The problem:
Reproduce each of the records below word for word, keeping every line as it appears, but omit the pictures.

-- Working data follows --

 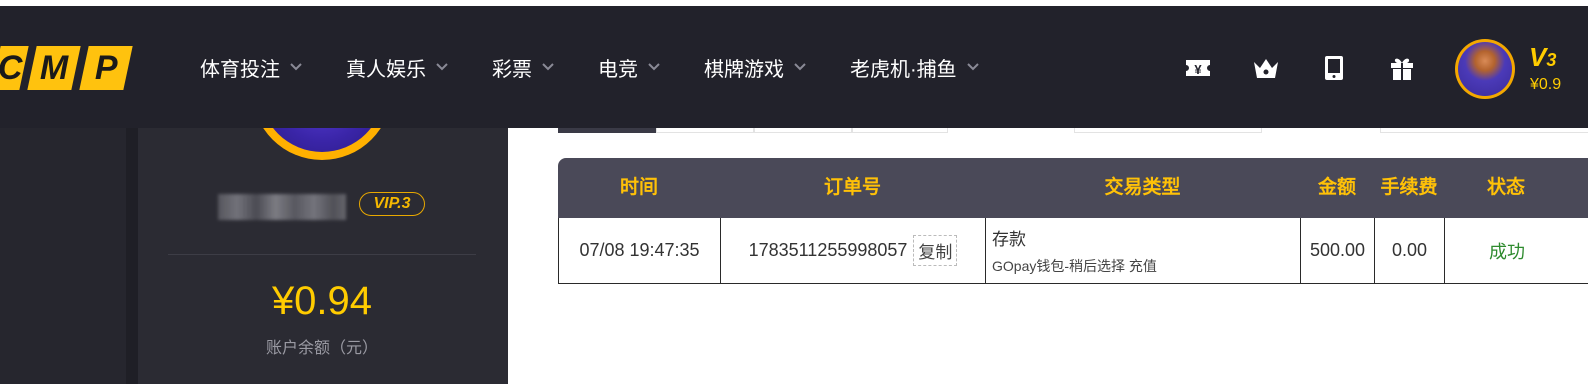 I want to click on nav-item-label: 真人娱乐, so click(x=386, y=70).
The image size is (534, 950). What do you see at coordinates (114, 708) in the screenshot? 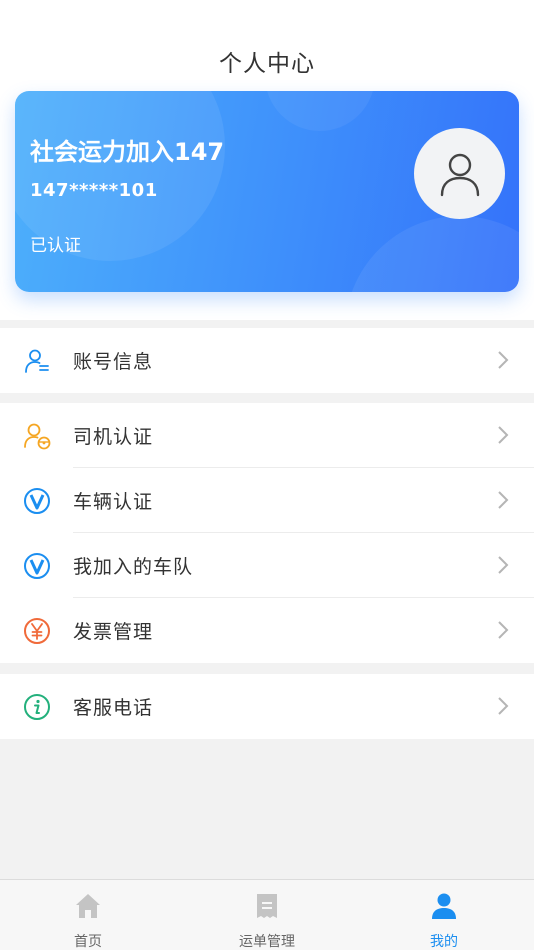
I see `menu-label: 客服电话` at bounding box center [114, 708].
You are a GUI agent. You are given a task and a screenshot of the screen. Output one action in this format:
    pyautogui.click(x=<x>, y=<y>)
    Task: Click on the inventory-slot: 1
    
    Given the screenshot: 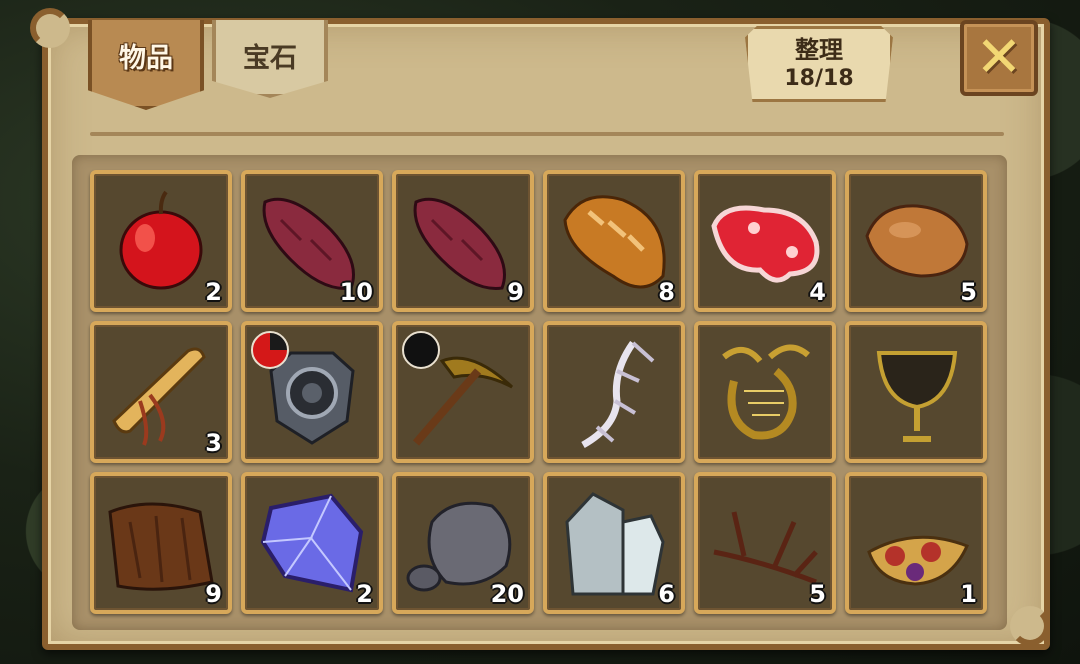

-- Working data concluded --

Solution to the problem:
  I want to click on nav-item-label: 真人娱乐, so click(x=386, y=70).
The image size is (534, 950). What do you see at coordinates (114, 708) in the screenshot? 
I see `menu-label: 客服电话` at bounding box center [114, 708].
You are a GUI agent. You are given a task and a screenshot of the screen. Output one action in this format:
    pyautogui.click(x=<x>, y=<y>)
    Task: Click on the inventory-slot: 1
    
    Given the screenshot: 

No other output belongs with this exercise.